Her ne kadar dijital dönüşüm konusu kurumların gündeminde aktif olarak yer alsa da, dijital dönüşümünü tamamlamayan kurum neredeyse yok gibi. Bu nedenle artık dijital dönüşüm yerine dijital gelişimi odak noktasına alma zamanı. Daha iyi neler yapılabilir, güncel teknolojiler nasıl kullanılabilir, çalışanların yetkinliği nasıl sağlanır sorularının cevabı aranmalı. Dönüşüm kavramı sonlu anlam taşıdığı için insan zihni sürekli bir bitiş çizgisi arar. Bu da çalışanlarda dönüşüm bir türlü tamamlanmadı algısı oluşturabilir. Ancak gelişim ifadesi, hiç bitmeyecek, sürekli üzerine eklenecek şeklinde pozitif anlam taşıdığından dolayı çalışanların süreci sahiplenmesi de kolay olur.

Peki dijital gelişim yol haritası nasıl olmalıdır?

Öncelikle dijital dönüşümde olduğu gibi dijital gelişim de 3 kısımda değerlendirilmelidir. Dışarıya verilen hizmetlerin dijital gelişimi, kurum içi süreçlerin dijital gelişimi ve kurum çalışanlarının düşünce yapılarının dijital gelişimi.

Dış Hizmetler: Bir kurumun müşterilerine, paydaşlarına ve iş ortaklarına verdiği hizmetler dışarıya verilen hizmetler kapsamındadır. Müşterilerin beklentileri yeniden gözden geçirilerek ve bu kapsamda dijital gelişim boşluk analizi çalışması yapılarak güncel teknolojilere uygun şekilde planlamalar yapılabilir.

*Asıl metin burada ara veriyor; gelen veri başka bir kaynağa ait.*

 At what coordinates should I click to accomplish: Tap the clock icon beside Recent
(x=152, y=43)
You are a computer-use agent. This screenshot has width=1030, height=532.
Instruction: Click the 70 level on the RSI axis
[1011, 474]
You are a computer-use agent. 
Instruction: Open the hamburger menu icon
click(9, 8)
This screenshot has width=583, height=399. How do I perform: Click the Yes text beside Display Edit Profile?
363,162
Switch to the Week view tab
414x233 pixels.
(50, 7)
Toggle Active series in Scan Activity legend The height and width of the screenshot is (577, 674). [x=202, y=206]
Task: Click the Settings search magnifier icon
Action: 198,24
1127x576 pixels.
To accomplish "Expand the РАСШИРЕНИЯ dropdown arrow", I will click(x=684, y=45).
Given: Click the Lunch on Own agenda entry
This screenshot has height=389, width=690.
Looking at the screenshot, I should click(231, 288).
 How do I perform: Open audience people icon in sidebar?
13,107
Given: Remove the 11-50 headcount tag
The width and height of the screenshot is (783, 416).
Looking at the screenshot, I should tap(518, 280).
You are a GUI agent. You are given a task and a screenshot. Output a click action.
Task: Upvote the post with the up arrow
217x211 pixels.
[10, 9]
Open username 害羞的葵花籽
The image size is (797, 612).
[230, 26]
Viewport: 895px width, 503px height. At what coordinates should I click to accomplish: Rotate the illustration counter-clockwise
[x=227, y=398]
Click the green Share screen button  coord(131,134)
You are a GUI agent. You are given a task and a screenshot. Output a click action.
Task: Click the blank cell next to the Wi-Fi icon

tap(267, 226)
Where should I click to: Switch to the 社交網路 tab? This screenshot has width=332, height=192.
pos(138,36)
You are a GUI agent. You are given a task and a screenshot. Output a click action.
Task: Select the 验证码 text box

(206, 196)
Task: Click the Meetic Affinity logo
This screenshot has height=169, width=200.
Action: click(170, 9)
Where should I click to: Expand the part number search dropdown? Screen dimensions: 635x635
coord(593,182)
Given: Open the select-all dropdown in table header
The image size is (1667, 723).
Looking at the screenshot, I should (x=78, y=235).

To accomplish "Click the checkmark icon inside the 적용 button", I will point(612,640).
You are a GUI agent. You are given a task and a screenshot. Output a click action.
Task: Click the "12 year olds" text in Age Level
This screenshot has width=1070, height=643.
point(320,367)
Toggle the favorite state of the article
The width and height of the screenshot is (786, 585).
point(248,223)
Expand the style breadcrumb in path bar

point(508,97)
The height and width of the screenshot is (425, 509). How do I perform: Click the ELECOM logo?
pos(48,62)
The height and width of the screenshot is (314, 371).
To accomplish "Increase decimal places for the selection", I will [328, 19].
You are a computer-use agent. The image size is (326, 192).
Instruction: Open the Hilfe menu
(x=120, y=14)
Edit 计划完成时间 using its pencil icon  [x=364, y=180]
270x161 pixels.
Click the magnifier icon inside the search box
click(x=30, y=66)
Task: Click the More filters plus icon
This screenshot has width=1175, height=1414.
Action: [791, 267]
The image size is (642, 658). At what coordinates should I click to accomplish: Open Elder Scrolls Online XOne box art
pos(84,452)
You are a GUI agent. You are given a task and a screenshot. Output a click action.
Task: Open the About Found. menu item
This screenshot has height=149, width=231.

İç Hizmetler: Güzel bir söz vardır. Testinin içinde ne varsa, dışına o sızar. İç süreçlerinde teknolojik gelişimini tamamlayamayan bir kurum dışarı sunduğu hizmetlerde de teknolojik olgunluğa ulaşamayacaktır. Dış hizmetlerin dijital gelişiminde ciddi çalışmalar yapsa da istediği seviyelere ulaşmakta zorlanacaktır. Bu nedenle iç süreçlerin dijital gelişimine de odaklanıp çalışanların işini kolaylaştırmalıdır.

Çalışanlar: Belki de dijital gelişimin en önemli adımı çalışanların düşünce yapılarının gelişimidir. Dijital düşünce yapısı gelişmiş çalışanların süreçlere sağlayacağı katkılar çok değerli olacaktır. Bu düşünce yapısını geliştirmek için yapısal bir program belirleyip çeşitli farkındalık ve eğitim faaliyetleri düzenlemek ilk adım olabilir. Teknolojinin içine doğan internet nesli çalışma hayatına girmeye başladığı için nispeten daha kolay olacaktır.

Temel stratejileri oluşturan bu üç alan dijital gelişim yolculuğuna nasıl başlanacağına dair rehber niteliğinde olacaktır. Belki de ayakkabı tamircisine bu yazı ulaşmayacak ama 37 ekran TV’de Tekno Hayat programı yayınlanıyordu. Kurum içi farkındalık faaliyeti çoktan başlamıştı.